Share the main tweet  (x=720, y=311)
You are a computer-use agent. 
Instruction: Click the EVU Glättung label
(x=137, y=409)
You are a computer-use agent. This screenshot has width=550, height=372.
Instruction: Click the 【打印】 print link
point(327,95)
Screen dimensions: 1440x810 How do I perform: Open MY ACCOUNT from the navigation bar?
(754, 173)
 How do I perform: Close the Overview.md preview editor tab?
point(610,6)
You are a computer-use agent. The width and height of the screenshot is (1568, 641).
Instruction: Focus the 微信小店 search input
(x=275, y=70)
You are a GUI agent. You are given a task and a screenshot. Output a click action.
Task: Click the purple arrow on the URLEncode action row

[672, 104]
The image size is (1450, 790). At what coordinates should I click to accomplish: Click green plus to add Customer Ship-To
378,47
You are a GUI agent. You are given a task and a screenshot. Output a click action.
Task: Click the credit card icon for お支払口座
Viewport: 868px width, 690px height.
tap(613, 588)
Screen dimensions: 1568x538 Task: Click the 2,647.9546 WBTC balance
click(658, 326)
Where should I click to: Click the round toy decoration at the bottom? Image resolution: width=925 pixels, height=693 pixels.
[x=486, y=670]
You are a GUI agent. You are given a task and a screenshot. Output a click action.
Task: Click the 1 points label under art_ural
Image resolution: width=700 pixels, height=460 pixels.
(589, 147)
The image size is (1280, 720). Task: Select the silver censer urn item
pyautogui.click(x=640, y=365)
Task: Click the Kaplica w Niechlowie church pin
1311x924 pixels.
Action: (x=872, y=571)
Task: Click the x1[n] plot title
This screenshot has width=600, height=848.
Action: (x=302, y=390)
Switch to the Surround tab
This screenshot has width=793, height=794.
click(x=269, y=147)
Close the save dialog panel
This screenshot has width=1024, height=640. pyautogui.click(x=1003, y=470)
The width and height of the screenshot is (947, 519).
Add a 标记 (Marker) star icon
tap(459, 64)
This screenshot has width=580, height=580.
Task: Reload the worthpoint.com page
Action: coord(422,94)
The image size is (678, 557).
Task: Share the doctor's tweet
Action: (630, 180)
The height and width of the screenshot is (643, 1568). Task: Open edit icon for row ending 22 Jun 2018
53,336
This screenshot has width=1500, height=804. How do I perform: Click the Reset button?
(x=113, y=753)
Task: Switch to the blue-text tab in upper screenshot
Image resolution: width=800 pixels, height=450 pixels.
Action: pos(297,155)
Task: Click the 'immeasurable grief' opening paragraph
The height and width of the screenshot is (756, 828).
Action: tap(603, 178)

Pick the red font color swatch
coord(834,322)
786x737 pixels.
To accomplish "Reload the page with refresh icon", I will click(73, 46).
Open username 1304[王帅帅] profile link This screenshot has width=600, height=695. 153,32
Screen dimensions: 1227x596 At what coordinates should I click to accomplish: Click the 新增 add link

■ What the exercise asks
Down to the final line, the data above must be copied exactly.

■ Result of this task
Share the main tweet  (x=720, y=311)
You are a computer-use agent. 
Instruction: Click the EVU Glättung label
(x=137, y=409)
You are a computer-use agent. This screenshot has width=550, height=372.
Instruction: Click the 【打印】 print link
point(327,95)
Screen dimensions: 1440x810 How do I perform: Open MY ACCOUNT from the navigation bar?
(754, 173)
 How do I perform: Close the Overview.md preview editor tab?
point(610,6)
You are a computer-use agent. The width and height of the screenshot is (1568, 641).
Instruction: Focus the 微信小店 search input
(x=275, y=70)
You are a GUI agent. You are given a task and a screenshot. Output a click action.
Task: Click the purple arrow on the URLEncode action row

[672, 104]
The image size is (1450, 790). At what coordinates should I click to accomplish: Click green plus to add Customer Ship-To
378,47
You are a GUI agent. You are given a task and a screenshot. Output a click action.
Task: Click the credit card icon for お支払口座
Viewport: 868px width, 690px height.
tap(613, 588)
Screen dimensions: 1568x538 Task: Click the 2,647.9546 WBTC balance
click(658, 326)
Where should I click to: Click the round toy decoration at the bottom? Image resolution: width=925 pixels, height=693 pixels.
[x=486, y=670]
You are a GUI agent. You are given a task and a screenshot. Output a click action.
Task: Click the 1 points label under art_ural
Image resolution: width=700 pixels, height=460 pixels.
(589, 147)
The image size is (1280, 720). Task: Select the silver censer urn item
pyautogui.click(x=640, y=365)
Task: Click the Kaplica w Niechlowie church pin
1311x924 pixels.
Action: (x=872, y=571)
Task: Click the x1[n] plot title
This screenshot has width=600, height=848.
Action: (x=302, y=390)
Switch to the Surround tab
This screenshot has width=793, height=794.
click(x=269, y=147)
Close the save dialog panel
This screenshot has width=1024, height=640. pyautogui.click(x=1003, y=470)
The width and height of the screenshot is (947, 519).
Add a 标记 (Marker) star icon
tap(459, 64)
This screenshot has width=580, height=580.
Task: Reload the worthpoint.com page
Action: coord(422,94)
The image size is (678, 557).
Task: Share the doctor's tweet
Action: (630, 180)
The height and width of the screenshot is (643, 1568). Task: Open edit icon for row ending 22 Jun 2018
53,336
This screenshot has width=1500, height=804. How do I perform: Click the Reset button?
(x=113, y=753)
Task: Switch to the blue-text tab in upper screenshot
Image resolution: width=800 pixels, height=450 pixels.
Action: pos(297,155)
Task: Click the 'immeasurable grief' opening paragraph
The height and width of the screenshot is (756, 828).
Action: tap(603, 178)

Pick the red font color swatch
coord(834,322)
786x737 pixels.
To accomplish "Reload the page with refresh icon", I will click(73, 46).
Open username 1304[王帅帅] profile link This screenshot has width=600, height=695. 153,32
Screen dimensions: 1227x596 At what coordinates should I click to accomplish: Click the 新增 add link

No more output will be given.